▸ PROBLEM TO WORK ON: Only an exact copy is wanted: the lines from the one holding "Click the dialog's question mark help button" through the last line below, minus the pictures.
^^^^^^^^^^^^^^^^
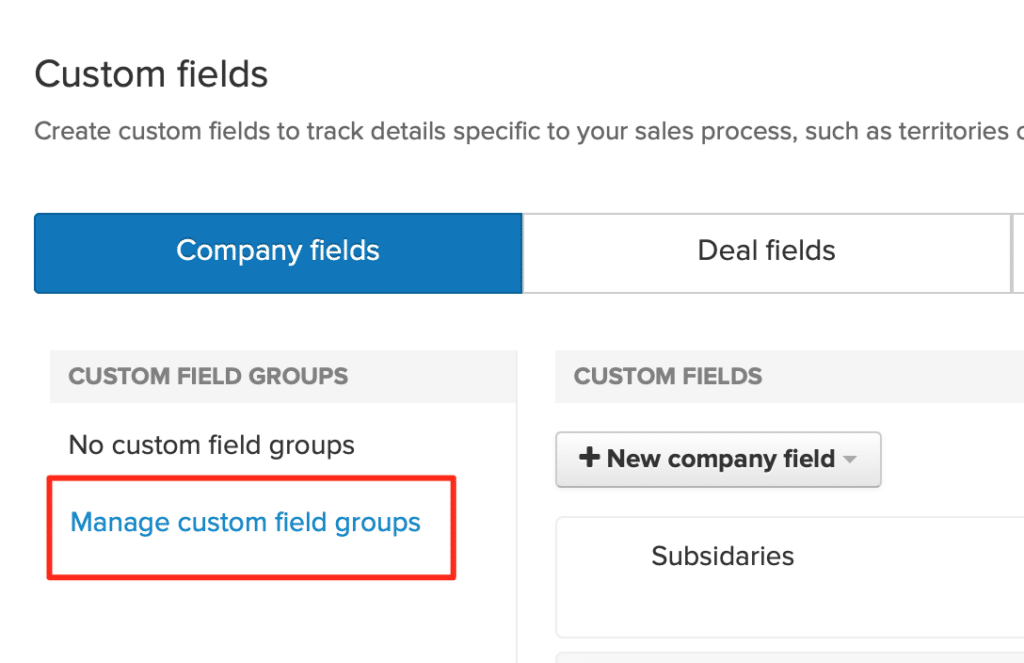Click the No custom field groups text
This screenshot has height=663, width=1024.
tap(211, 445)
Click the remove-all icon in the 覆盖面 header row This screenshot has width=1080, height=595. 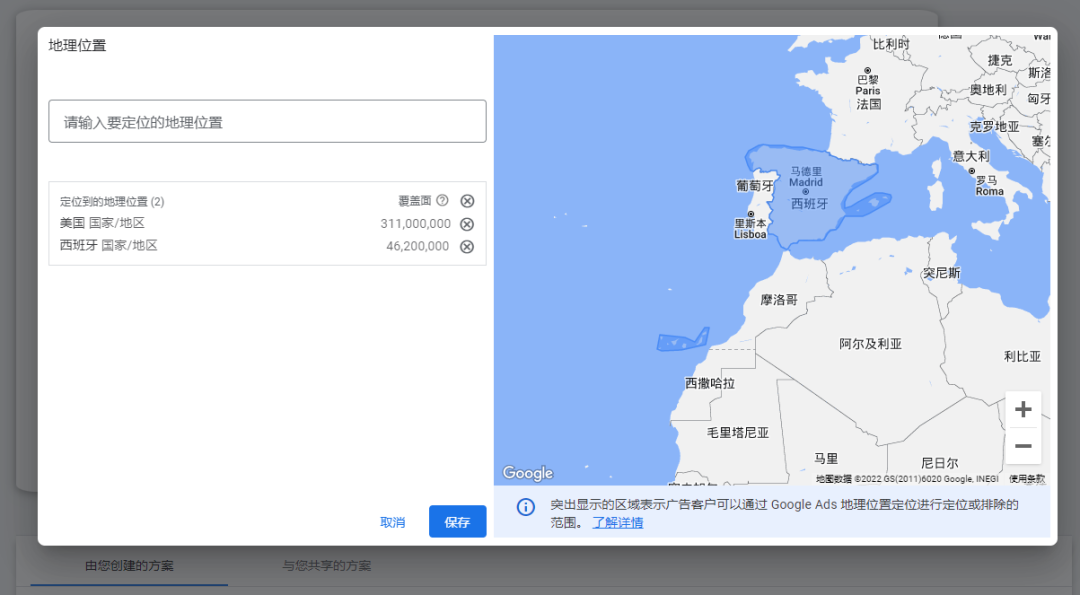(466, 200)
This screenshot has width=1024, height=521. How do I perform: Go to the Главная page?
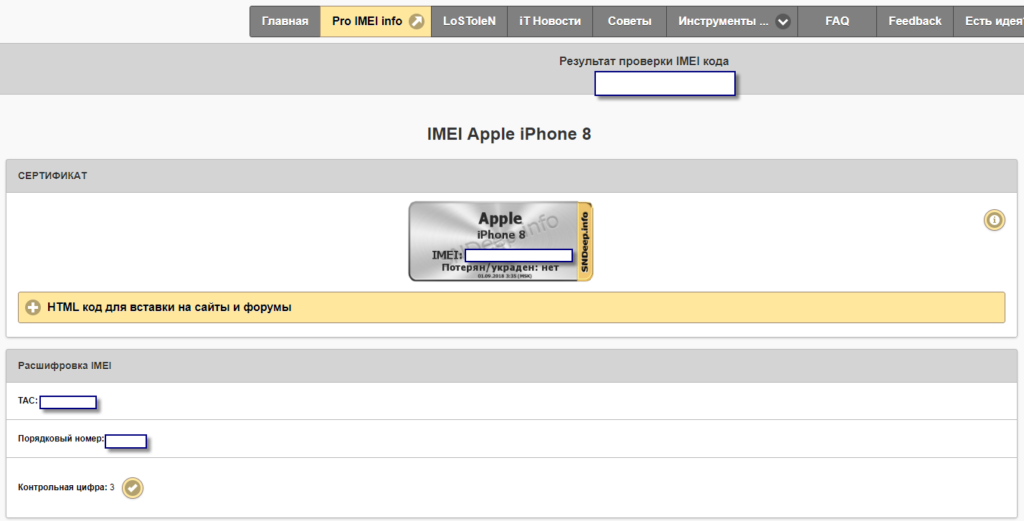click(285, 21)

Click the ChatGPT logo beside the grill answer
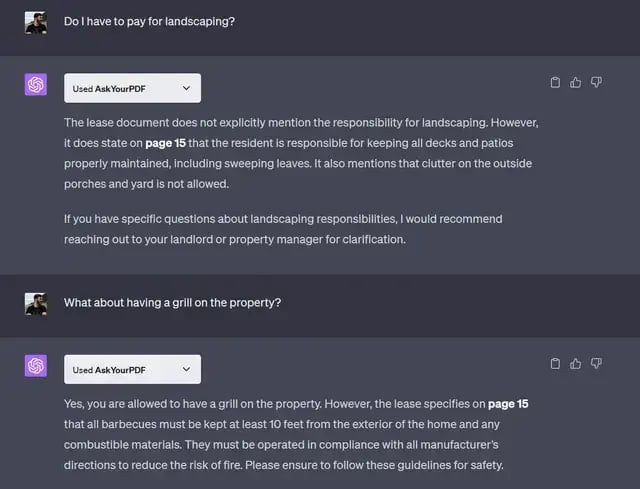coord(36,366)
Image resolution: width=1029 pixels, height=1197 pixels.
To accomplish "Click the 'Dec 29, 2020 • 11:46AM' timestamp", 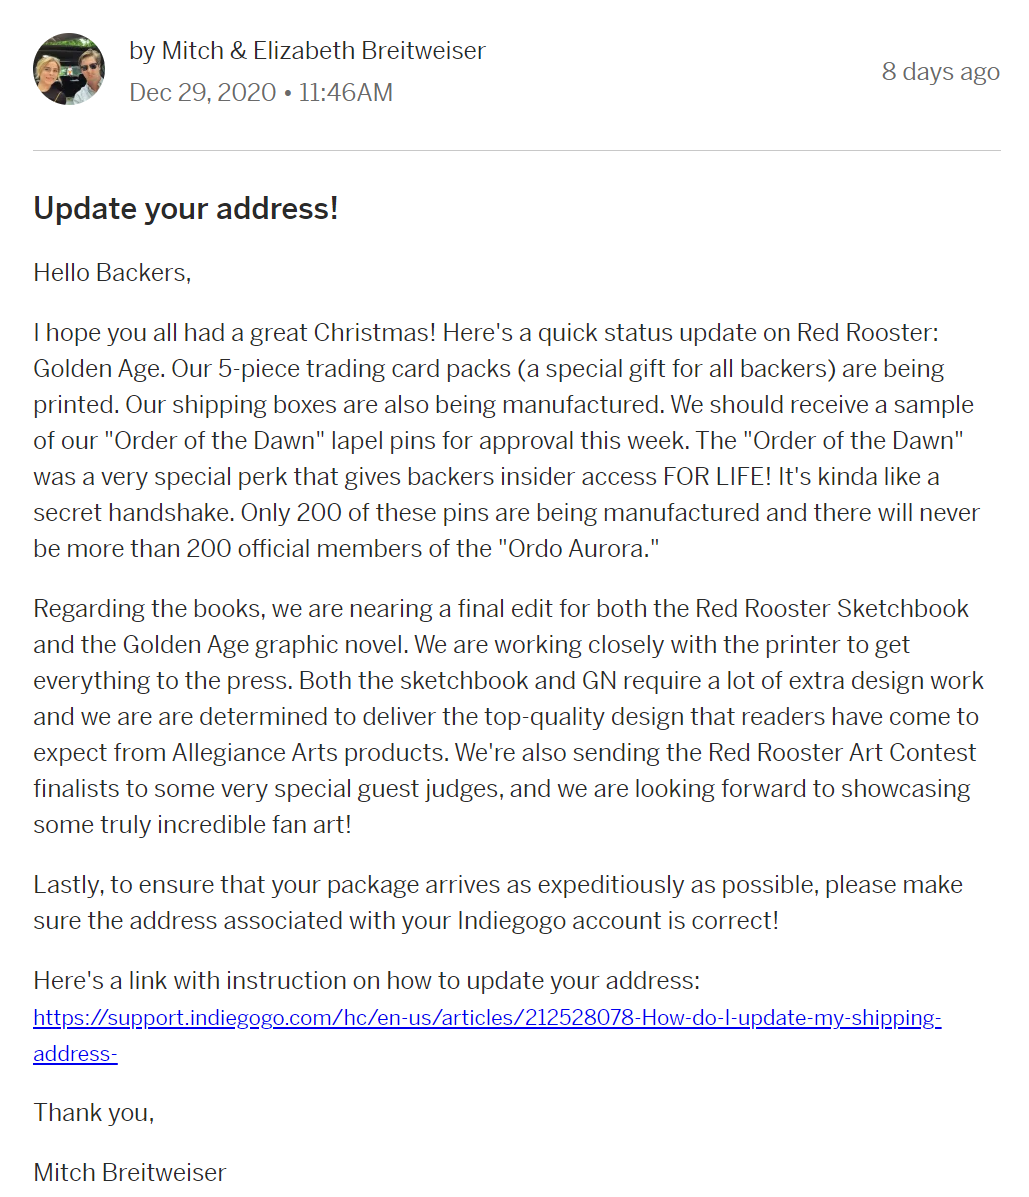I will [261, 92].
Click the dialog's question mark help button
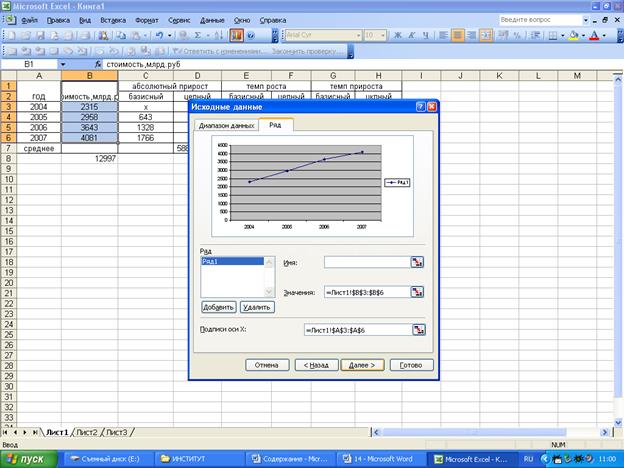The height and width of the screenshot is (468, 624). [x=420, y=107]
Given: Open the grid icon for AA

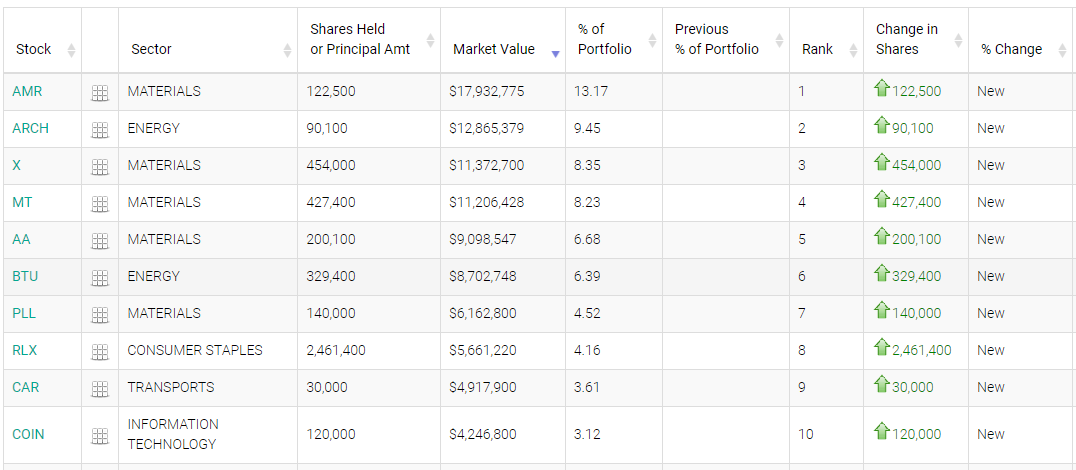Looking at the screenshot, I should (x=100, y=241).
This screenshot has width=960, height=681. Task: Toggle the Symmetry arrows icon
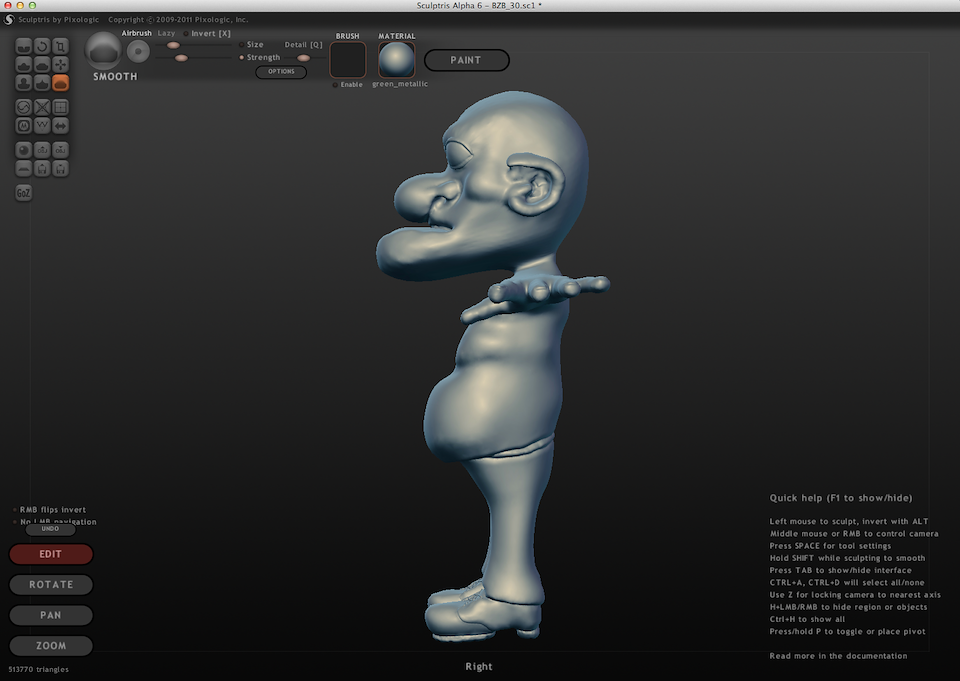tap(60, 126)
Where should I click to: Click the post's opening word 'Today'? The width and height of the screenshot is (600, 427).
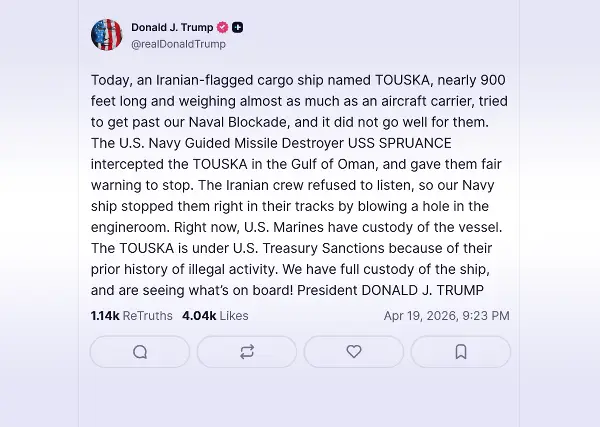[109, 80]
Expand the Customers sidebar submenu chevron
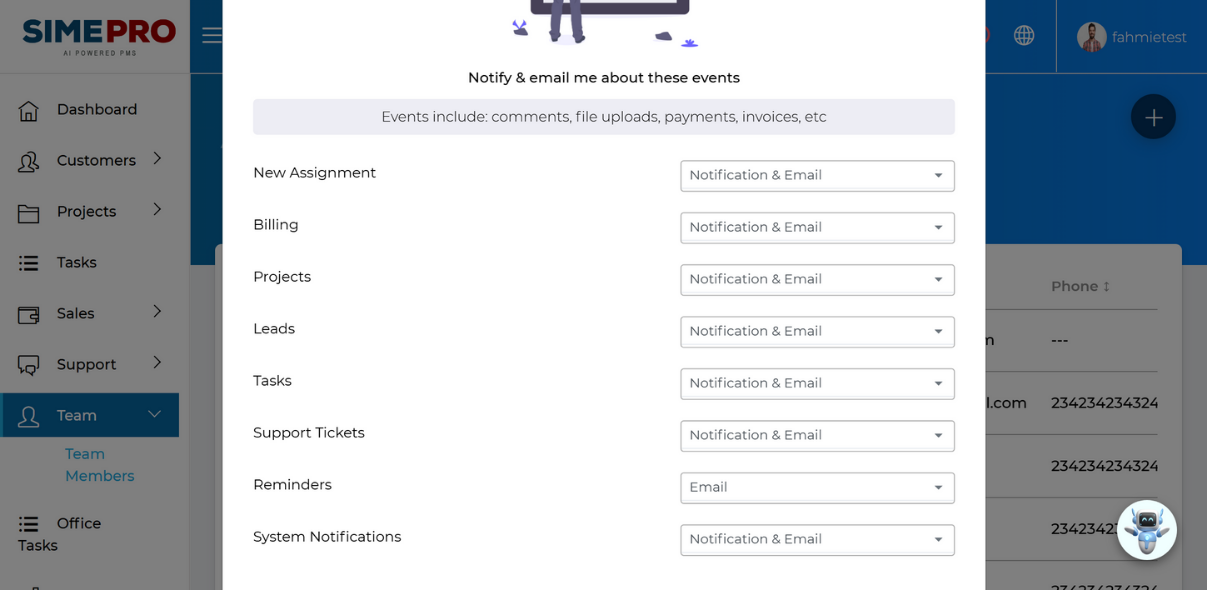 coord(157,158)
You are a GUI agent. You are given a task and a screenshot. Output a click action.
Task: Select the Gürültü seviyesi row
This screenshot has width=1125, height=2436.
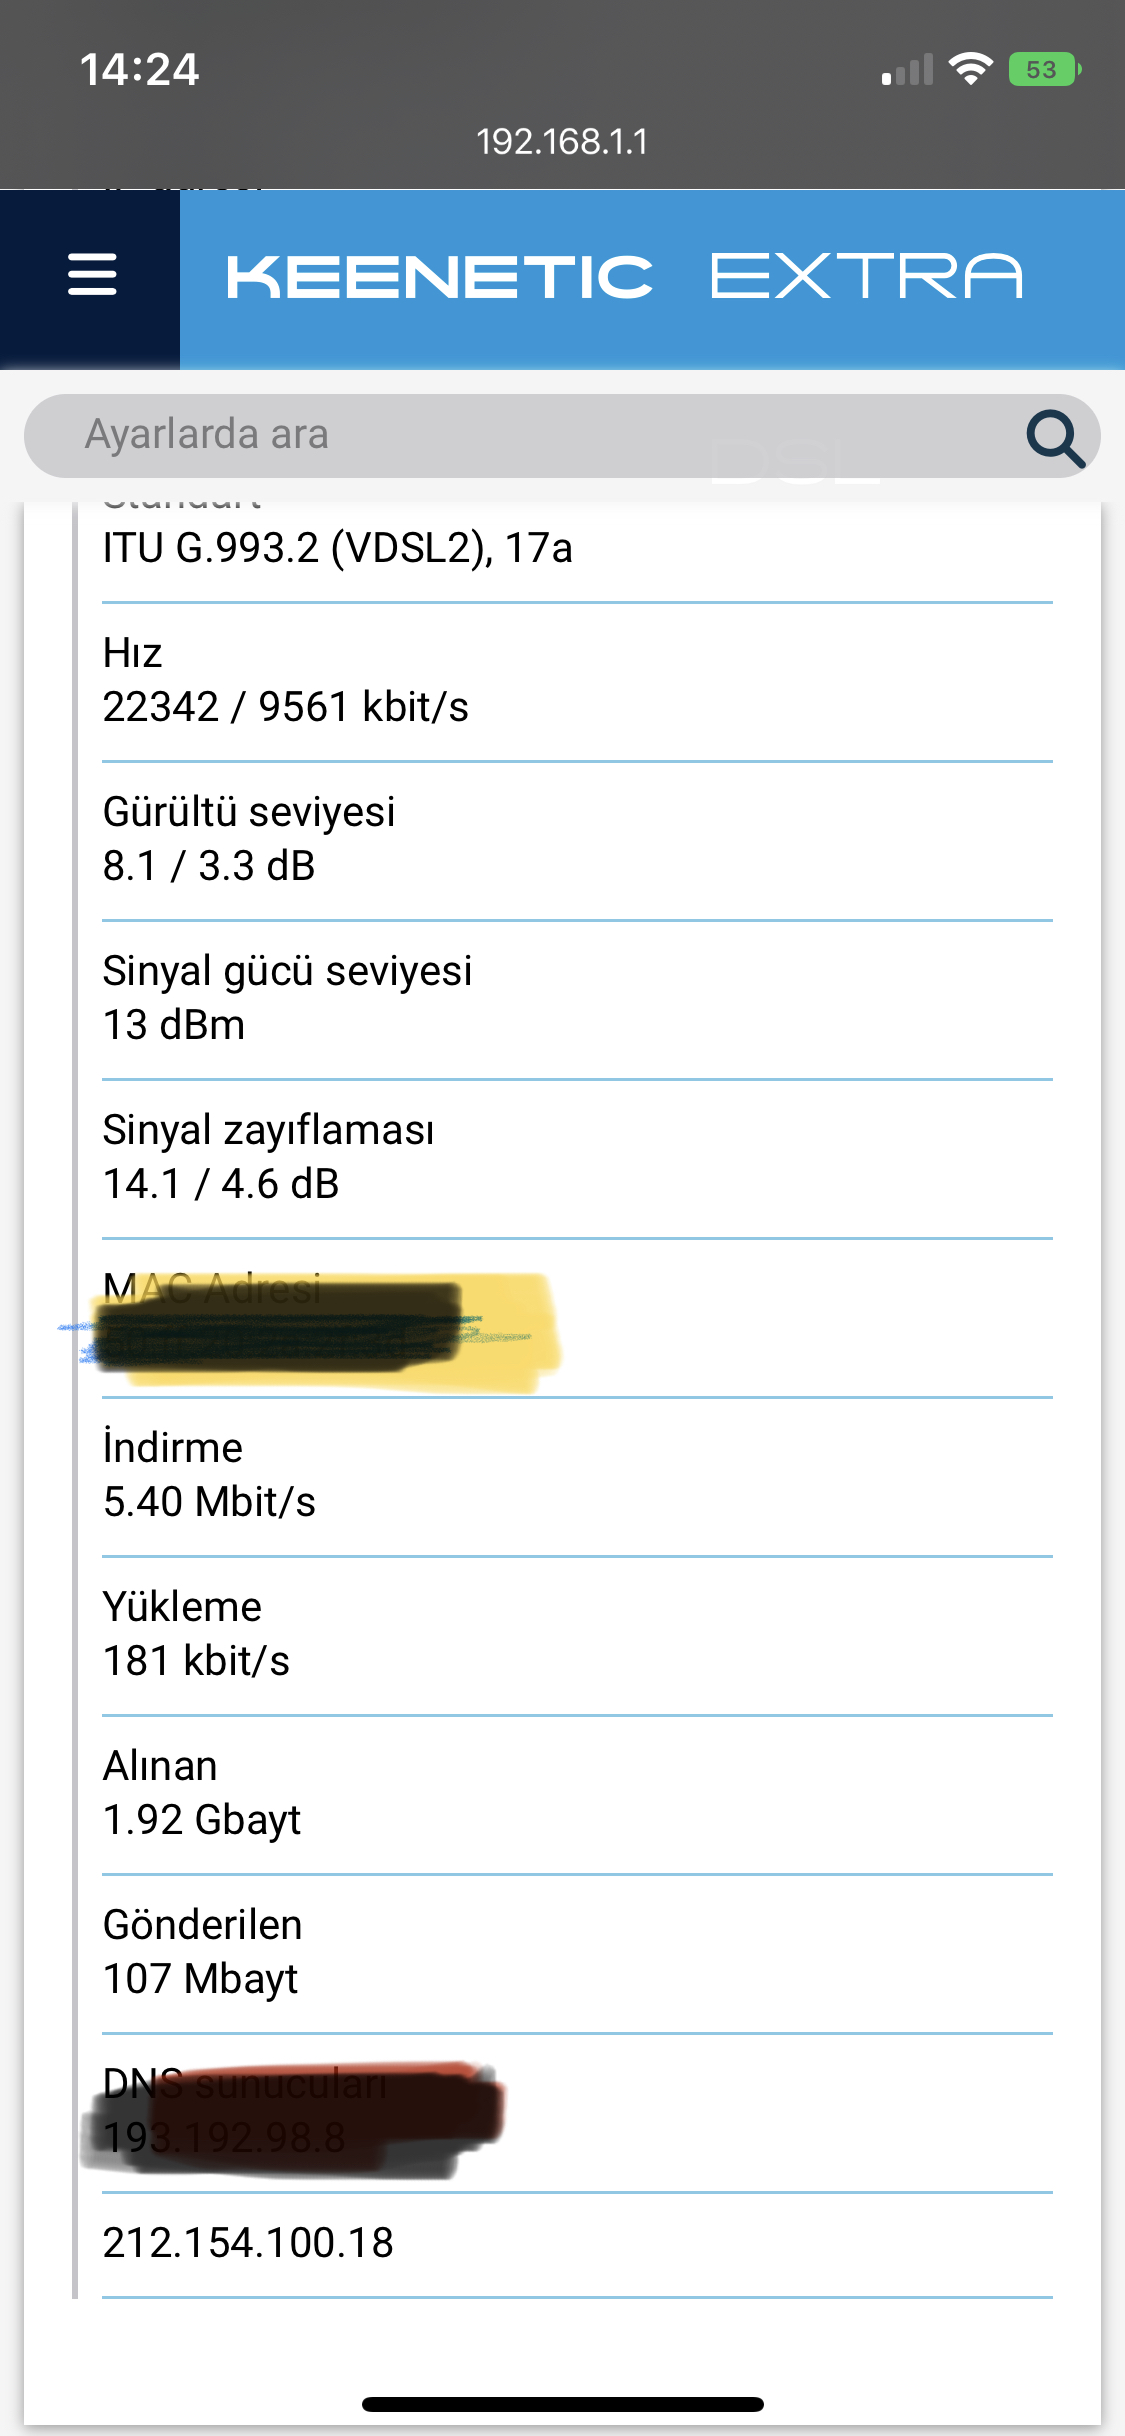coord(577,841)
^^^^^^^^^^^^^^^^
▸ YOUR SOLUTION:
Click the dialog's question mark help button
The height and width of the screenshot is (468, 624). [x=420, y=107]
Given: Open the grid icon for AA

Looking at the screenshot, I should (x=100, y=241).
This screenshot has width=960, height=681. Task: Toggle the Symmetry arrows icon
tap(60, 126)
Where should I click to: Click the post's opening word 'Today'? The width and height of the screenshot is (600, 427).
[109, 80]
Expand the Customers sidebar submenu chevron
 coord(157,158)
You are a GUI agent. You are given a task and a screenshot. Output a click action.
Task: Select the Gürültü seviyesi row
This screenshot has width=1125, height=2436.
coord(577,841)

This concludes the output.